I might try cleaning the MAF and MAP sensors. Check all turbo charge pipes at their clamps for a loose one. Beyond that, perhaps a smoke test for a boost or vac leak is in order. 

Is it running badly at idle like there actually was a vacuum leak or just putting itself in limp mode?


----------



## danger dave (Dec 19, 2013)

it idles good and seems to be running ok, but the gas mileage sucks. im averaging around 250-270 per tank. ill clean the maf and map sensors and see what happens.

the CEL is not popping up, but i am seeing PENDING codes P0296 and P0171 constantly and p1133 comes up randomly. nothing is confirmed or stored, just pending.

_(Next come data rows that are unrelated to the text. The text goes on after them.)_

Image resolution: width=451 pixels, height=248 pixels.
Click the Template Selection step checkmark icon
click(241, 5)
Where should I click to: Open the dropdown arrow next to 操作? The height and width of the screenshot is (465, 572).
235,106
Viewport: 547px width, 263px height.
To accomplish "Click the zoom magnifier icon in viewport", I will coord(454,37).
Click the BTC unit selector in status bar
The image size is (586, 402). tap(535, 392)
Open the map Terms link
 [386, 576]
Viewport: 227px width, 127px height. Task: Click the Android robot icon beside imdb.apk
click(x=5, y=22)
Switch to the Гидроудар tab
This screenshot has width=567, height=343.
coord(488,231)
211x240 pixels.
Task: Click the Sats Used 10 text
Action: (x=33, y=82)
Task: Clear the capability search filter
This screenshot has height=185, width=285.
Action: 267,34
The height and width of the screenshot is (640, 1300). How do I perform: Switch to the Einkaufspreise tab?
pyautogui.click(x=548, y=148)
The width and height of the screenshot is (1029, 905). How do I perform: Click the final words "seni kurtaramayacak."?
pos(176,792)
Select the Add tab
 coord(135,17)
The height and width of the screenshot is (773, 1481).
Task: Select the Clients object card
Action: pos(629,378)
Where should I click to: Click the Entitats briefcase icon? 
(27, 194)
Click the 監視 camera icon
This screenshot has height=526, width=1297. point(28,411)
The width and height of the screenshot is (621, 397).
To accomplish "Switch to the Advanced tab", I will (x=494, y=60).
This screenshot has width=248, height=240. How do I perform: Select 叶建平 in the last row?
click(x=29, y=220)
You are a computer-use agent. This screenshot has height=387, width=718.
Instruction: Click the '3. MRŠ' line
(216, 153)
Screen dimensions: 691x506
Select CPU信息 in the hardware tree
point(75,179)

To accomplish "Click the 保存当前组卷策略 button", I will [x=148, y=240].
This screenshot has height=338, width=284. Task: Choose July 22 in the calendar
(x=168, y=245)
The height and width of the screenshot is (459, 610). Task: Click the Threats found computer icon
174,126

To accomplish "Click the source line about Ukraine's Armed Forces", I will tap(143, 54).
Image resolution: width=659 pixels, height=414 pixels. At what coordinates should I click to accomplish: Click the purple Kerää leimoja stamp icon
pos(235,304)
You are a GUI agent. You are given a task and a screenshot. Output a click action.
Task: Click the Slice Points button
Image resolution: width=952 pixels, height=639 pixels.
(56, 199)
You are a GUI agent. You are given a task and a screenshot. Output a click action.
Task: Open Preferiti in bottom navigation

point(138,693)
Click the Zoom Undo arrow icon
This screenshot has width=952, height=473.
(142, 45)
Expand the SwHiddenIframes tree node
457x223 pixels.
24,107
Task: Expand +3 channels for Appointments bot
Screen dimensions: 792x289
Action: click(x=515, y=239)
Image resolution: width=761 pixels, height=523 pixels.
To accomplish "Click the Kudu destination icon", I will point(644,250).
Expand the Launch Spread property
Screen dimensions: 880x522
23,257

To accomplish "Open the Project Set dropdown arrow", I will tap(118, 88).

the dealership had told me when i had called yesterday evening that it may be some seloniod or vac line that is near the fuel tank


----------



## danger dave (Dec 19, 2013)

sensors are out and cleaned, i did notice that the upstream O2 sensor was not seated properly due to damaged threads, do you think that, this could be what is throwing the codes??


----------



## jblackburn (Apr 14, 2012)

danger dave said:


> sensors are out and cleaned, i did notice that the upstream O2 sensor was not seated properly due to damaged threads, do you think that, this could be what is throwing the codes??


Quite possibly.


----------



## ChevyGuy (Dec 13, 2014)

danger dave said:


> sensors are out and cleaned, i did notice that the upstream O2 sensor was not seated properly due to damaged threads, do you think that, this could be what is throwing the codes??


Especially if the O2 has to use it's threads to ground itself to complete a circuit.


----------